INSTRUCTIONS TO FOLLOW: For this exercise, reproduce the entries below exactly, but only from the line containing "Authorised dealer (60, 914)" through the line containing "Television (897, 1319)", both included.

DATA RECORDS:
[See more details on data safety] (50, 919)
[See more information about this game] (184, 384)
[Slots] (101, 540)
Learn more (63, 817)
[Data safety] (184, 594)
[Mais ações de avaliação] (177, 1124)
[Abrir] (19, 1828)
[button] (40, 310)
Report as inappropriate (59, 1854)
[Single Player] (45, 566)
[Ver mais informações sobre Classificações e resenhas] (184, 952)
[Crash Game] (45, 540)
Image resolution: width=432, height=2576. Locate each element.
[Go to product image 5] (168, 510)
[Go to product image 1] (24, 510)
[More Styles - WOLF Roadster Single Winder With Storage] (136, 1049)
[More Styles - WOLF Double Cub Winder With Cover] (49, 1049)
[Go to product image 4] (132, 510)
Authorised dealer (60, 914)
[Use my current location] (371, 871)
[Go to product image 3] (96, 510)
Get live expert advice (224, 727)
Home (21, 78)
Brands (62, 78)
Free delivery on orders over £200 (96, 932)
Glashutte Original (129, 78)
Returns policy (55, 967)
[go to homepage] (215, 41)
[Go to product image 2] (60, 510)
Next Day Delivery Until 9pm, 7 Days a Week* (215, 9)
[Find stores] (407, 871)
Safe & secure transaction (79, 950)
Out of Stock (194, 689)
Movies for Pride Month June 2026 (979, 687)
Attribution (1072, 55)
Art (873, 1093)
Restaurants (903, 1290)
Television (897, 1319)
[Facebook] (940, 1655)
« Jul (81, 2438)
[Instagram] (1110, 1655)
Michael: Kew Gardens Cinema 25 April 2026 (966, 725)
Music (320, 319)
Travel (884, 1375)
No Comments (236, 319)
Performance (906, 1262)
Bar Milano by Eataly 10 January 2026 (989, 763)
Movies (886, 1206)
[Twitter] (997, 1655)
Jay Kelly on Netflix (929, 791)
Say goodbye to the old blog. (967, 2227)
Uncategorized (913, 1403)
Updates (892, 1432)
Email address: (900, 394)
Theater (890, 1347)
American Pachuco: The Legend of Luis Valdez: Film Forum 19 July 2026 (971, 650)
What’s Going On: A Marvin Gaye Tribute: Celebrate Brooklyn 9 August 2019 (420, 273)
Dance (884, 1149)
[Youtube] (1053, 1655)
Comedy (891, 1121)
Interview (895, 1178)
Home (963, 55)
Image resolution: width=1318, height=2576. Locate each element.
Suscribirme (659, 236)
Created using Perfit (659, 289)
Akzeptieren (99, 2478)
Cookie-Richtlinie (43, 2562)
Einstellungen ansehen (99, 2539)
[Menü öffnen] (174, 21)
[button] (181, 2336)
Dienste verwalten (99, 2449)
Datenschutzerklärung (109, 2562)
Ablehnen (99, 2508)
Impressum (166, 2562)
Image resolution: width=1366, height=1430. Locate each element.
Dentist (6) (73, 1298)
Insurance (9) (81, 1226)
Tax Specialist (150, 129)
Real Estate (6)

RESPONSE:
Authorised dealer (60, 914)
[Use my current location] (371, 871)
[Go to product image 3] (96, 510)
Get live expert advice (224, 727)
Home (21, 78)
Brands (62, 78)
Free delivery on orders over £200 (96, 932)
Glashutte Original (129, 78)
Returns policy (55, 967)
[go to homepage] (215, 41)
[Go to product image 2] (60, 510)
Next Day Delivery Until 9pm, 7 Days a Week* (215, 9)
[Find stores] (407, 871)
Safe & secure transaction (79, 950)
Out of Stock (194, 689)
Movies for Pride Month June 2026 (979, 687)
Attribution (1072, 55)
Art (873, 1093)
Restaurants (903, 1290)
Television (897, 1319)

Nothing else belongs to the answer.